• WHAT THIS TASK INVOLVES
The expected result is an exact restatement of the data, free of pictures.

• DATA SUPPLIED
======

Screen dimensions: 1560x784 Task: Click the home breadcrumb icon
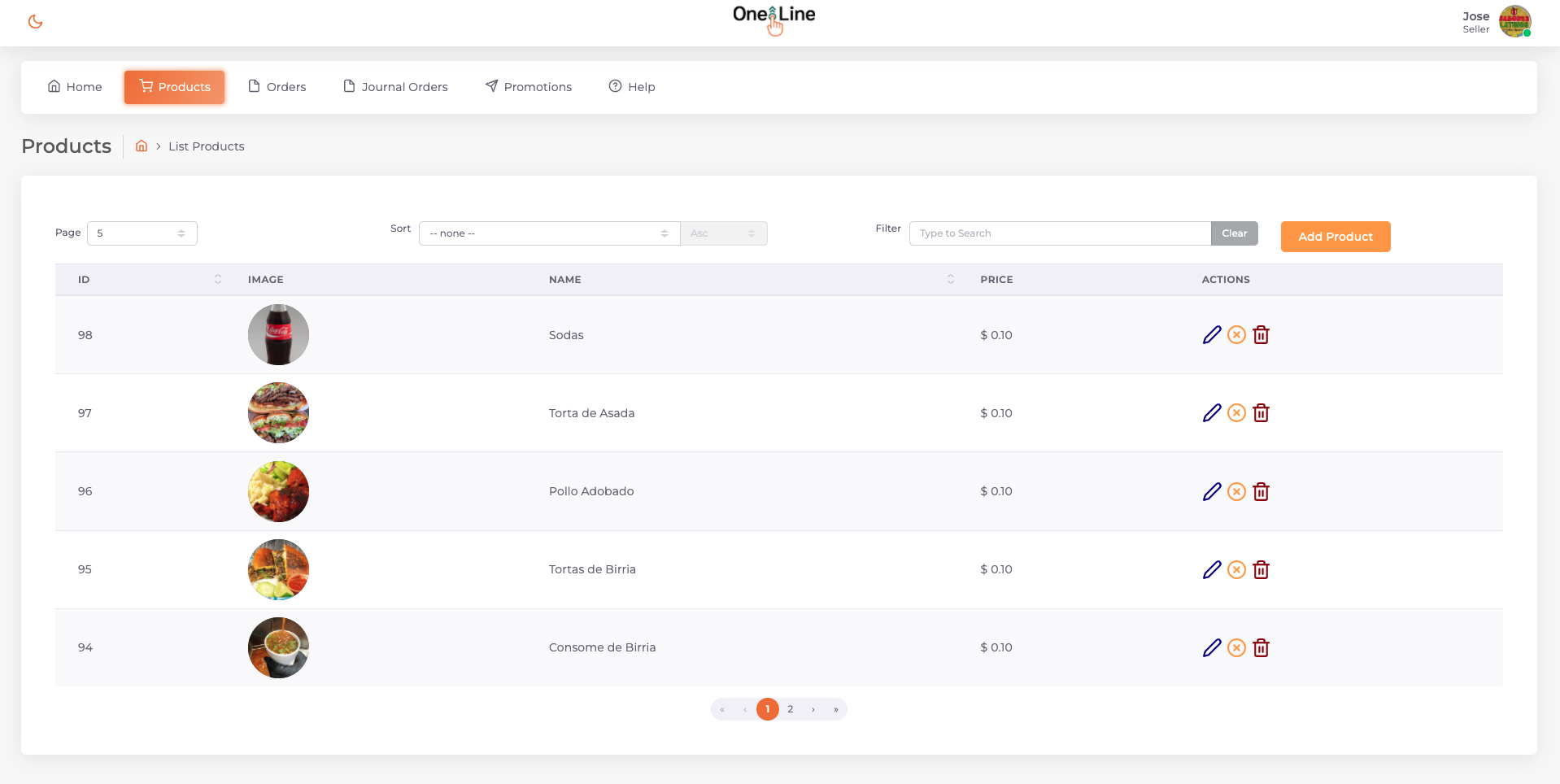[142, 146]
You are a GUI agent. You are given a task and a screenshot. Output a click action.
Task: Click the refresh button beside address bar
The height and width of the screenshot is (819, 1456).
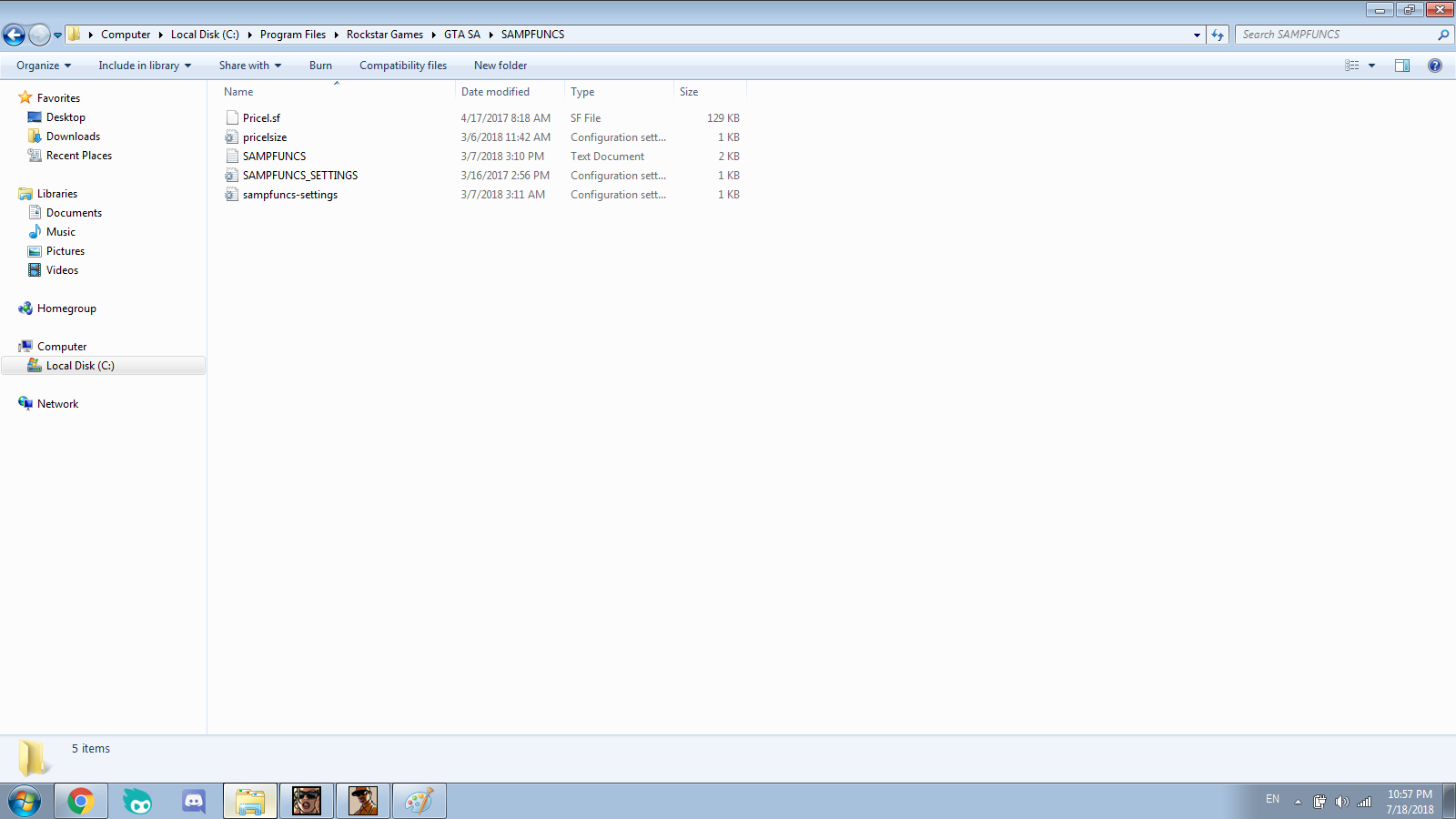click(x=1218, y=35)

======

• YOUR SOLUTION
Screen dimensions: 1560x784 Task: Click the home breadcrumb icon
[142, 146]
You are a GUI agent. You are given a task and a screenshot. Output a click action.
Task: Click the refresh button beside address bar
The height and width of the screenshot is (819, 1456).
click(x=1218, y=35)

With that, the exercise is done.